Published online by Cambridge University Press: 05 August 2014
In this chapter, examples from economics, anthropology, and history illustrate a wholly different set of explanations for the emergence of technological novelty. Of these new explanations, the ones based on socioeconomic factors are the best known and the most fully developed. Their popularity and advanced state of development stem from their connection with economic theory and the Marxist interpretation of historical change. Despite the sophisticated theories and empirical findings that can be marshaled in support of socioeconomic explanations, their drawbacks become evident under critical scrutiny.
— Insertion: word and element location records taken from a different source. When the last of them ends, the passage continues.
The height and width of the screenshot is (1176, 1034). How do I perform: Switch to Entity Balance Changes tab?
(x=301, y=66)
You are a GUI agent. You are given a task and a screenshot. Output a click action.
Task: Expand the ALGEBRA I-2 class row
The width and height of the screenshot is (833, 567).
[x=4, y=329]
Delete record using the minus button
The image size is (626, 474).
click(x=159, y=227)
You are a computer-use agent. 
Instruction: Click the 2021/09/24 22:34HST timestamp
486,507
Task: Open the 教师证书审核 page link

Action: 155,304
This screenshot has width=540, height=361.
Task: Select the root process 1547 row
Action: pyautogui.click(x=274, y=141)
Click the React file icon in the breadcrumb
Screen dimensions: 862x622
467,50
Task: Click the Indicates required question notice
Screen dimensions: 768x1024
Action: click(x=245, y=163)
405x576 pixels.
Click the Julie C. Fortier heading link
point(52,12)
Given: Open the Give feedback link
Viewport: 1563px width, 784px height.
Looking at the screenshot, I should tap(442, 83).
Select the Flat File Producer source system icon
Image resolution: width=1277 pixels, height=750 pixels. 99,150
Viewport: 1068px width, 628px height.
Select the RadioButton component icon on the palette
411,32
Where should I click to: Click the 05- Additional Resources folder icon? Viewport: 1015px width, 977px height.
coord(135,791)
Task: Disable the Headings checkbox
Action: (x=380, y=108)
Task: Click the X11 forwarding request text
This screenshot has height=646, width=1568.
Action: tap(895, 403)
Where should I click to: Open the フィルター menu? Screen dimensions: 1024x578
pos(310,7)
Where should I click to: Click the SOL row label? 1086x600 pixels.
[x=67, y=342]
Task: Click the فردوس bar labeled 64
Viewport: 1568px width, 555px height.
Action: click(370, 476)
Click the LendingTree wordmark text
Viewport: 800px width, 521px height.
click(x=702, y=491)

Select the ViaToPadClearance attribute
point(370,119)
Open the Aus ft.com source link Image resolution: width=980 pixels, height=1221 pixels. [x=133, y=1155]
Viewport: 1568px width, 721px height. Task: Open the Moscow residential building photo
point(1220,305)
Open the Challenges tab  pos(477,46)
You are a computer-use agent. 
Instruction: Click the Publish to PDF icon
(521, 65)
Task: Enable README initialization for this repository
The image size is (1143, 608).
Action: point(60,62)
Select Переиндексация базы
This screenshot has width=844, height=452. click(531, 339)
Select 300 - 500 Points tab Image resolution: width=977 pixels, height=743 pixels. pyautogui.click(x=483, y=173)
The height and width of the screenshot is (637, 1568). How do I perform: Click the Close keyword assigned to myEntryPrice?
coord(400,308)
Therefore, in the end we turn to a broad-based interpretation of innovation that stresses cultural attitudes and values.
Making Things by Hand
“All imitation,” writes social anthropologist H. G. Barnett, “must entail some discrepancy.” No matter how dedicated a copyist is faithfully duplicating an original, the copy always differs from its model. This is true even when the copyist and the original maker are one and the same person; the mindset, materials, tools, and working conditions are all slightly different and that makes exact reproduction impossible. When more people are involved in the copying process, the number of deviations from the original are even greater.
The impossibility of imitation without discrepancy also holds true for mass-produced artifacts. Random variations are admittedly quite small, but they do exist despite the rigid controls employed by modern industry.